The data Hungryroot acquires from customers not only help them make accurate recommendations, but it also helps inform what recipes or food products to add. For example, when the company learned that its customers were buying food for their kids at another retailer, Hungryroot decided to expand its scope of coverage to include kids and baby products.
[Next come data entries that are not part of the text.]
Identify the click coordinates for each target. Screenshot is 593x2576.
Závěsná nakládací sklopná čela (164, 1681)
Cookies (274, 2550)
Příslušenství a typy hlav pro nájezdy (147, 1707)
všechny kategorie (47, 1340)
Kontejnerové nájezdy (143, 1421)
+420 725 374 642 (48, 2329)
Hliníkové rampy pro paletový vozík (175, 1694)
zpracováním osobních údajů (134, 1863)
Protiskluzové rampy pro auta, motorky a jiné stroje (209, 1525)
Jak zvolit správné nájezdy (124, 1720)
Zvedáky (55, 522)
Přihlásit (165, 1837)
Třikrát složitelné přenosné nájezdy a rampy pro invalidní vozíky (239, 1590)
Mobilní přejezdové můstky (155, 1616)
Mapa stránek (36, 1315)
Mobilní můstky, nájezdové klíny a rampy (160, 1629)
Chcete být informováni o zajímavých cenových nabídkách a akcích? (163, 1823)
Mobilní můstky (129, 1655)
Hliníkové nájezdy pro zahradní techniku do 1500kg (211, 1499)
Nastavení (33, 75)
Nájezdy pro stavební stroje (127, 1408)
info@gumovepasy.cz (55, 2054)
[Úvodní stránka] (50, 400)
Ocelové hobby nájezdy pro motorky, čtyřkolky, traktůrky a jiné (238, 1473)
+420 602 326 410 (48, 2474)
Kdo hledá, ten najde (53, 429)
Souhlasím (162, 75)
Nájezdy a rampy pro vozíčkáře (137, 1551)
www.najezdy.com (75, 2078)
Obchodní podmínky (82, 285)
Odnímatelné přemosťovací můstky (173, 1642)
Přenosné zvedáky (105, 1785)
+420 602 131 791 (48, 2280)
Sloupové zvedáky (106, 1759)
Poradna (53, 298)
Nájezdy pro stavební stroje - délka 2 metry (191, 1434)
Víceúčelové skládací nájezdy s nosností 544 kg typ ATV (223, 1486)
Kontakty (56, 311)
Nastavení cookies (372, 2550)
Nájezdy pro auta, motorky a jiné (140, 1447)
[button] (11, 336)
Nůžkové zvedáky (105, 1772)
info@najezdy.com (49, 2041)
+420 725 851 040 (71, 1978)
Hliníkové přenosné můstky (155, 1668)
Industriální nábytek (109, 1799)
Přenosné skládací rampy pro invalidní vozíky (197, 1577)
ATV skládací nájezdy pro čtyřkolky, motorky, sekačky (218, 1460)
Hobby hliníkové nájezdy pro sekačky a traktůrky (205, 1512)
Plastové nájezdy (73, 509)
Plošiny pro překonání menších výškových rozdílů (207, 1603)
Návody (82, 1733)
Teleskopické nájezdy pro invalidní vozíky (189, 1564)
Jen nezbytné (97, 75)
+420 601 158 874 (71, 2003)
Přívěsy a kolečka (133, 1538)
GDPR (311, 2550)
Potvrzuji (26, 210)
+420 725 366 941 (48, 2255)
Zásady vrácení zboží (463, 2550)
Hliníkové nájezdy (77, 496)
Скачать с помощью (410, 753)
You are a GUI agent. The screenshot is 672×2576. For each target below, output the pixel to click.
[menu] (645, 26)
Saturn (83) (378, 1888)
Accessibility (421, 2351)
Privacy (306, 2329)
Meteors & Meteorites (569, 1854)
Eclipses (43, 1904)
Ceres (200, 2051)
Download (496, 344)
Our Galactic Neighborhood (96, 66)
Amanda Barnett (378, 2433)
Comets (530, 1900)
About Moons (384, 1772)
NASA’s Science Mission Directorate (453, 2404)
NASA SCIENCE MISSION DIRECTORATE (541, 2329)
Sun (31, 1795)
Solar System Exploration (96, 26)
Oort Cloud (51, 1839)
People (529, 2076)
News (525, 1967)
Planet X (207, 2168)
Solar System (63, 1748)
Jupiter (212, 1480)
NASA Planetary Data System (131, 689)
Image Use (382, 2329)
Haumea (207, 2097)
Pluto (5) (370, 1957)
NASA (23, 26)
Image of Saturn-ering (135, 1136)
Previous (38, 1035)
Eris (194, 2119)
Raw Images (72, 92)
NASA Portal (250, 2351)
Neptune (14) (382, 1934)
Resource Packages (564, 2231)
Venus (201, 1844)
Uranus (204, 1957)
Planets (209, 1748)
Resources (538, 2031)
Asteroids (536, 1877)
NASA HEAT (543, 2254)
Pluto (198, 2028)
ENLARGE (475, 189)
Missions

AI can indeed be helpful for retailers and marketplaces with a wide array of SKUs, said Nick Amabile, CEO and chief consulting officer at data consultancy firm DAS42. He added that AI can help surface relevant products to consumers.

“Accuracy is dependent on how you train the model and how you develop the model,” Amabile said. “It’s really important to make sure that you have governed trusted and accurate data before you’re able to let AI loose.”

All of Hungryroot’s work around AI is done in-house, which Weinstein said is a competitive advantage for the company. The digital team, which works on the company’s AI capabilities, comprises around 55 employees. 

“We are big believers that if you are to be the best in the world at something, you can’t outsource it,” Weinstein said. “This is so very core to us.”

While the company has already integrated AI into its business, Weinstein said that the emergence of natural language processing tools like ChatGPT has a potential to improve customer experiences. He added that Hungryroot is already exploring ideas on how this can be implemented into its operations.

“We are laser-focused on understanding our customers better through data,” he said. “We’ve been on this journey for a number of years, there’s a lot more to do, a lot more value to create.”